TEXTO PARA LEITURA —
******
Cooperifa: leia o livro, veja o filme e ouça o disco
Série de obras artísticas celebra os saraus que ajudaram a construir o conceito de cultura periférica — e o mundo de iniciativas que está surgindo a partir deles. Trabalhos ressaltam opinião da jornalista Eliane Brum: "A Cooperifa é um abalo sísmico a partir de uma esquina de quebrada"
Eleilson Leite
O Sarau da Cooperifa, que acontece todas as quartas-feiras no Bar do Zé Batidão, Chácara Santana, periferia da Zona Sul de São Paulo, não pára de surpreender. Não bastasse a ousadia de sua existência e longevidade (comemora sete anos neste inverno), esses poetas acabam de ter sua história registrada em livro e filme documentário. Sergio Vaz, criador e criatura deste Sarau, lançou, no dia 20 de agosto, o livro Cooperifa – Antropofagia Periférica, dentro da Coleção Tramas Urbanas, da Editora Aeroplano, do Rio de Janeiro.
******
MATERIAL COLETADO —

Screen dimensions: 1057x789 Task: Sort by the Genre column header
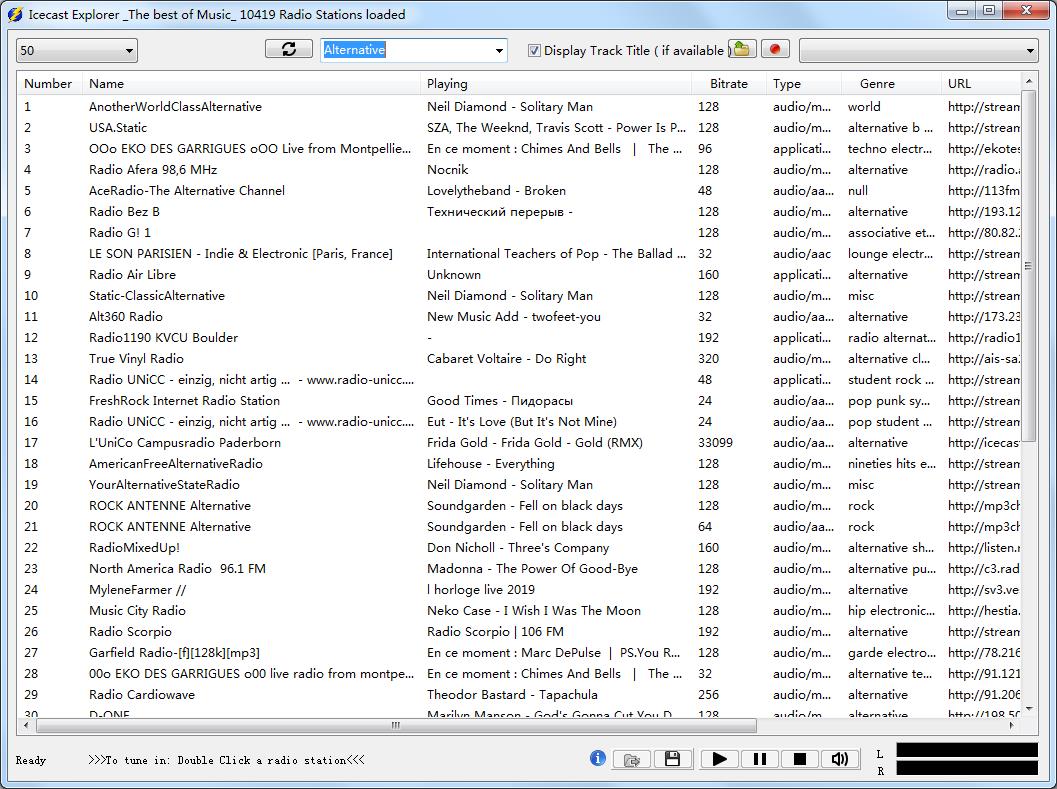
******
TAREFAS PROPOSTAS —
1 > Por favor, transcreva literalmente o trecho do texto sobre a Cooperifa entre "Eleilson Leite" e "Rio de Janeiro.", incluindo ambos.
2 > Com base no texto sobre a Cooperifa, responda:
(a) Qual jornalista tem sua opinião destacada?
(b) Em que dia da semana acontece o sarau?
(c) Qual editora publicou o livro lançado por Sergio Vaz?

RESPOSTAS FORNECIDAS —
1 >
Eleilson Leite
O Sarau da Cooperifa, que acontece todas as quartas-feiras no Bar do Zé Batidão, Chácara Santana, periferia da Zona Sul de São Paulo, não pára de surpreender. Não bastasse a ousadia de sua existência e longevidade (comemora sete anos neste inverno), esses poetas acabam de ter sua história registrada em livro e filme documentário. Sergio Vaz, criador e criatura deste Sarau, lançou, no dia 20 de agosto, o livro Cooperifa – Antropofagia Periférica, dentro da Coleção Tramas Urbanas, da Editora Aeroplano, do Rio de Janeiro.

2 >
(a) Eliane Brum.
(b) Às quartas-feiras.
(c) A Editora Aeroplano, do Rio de Janeiro.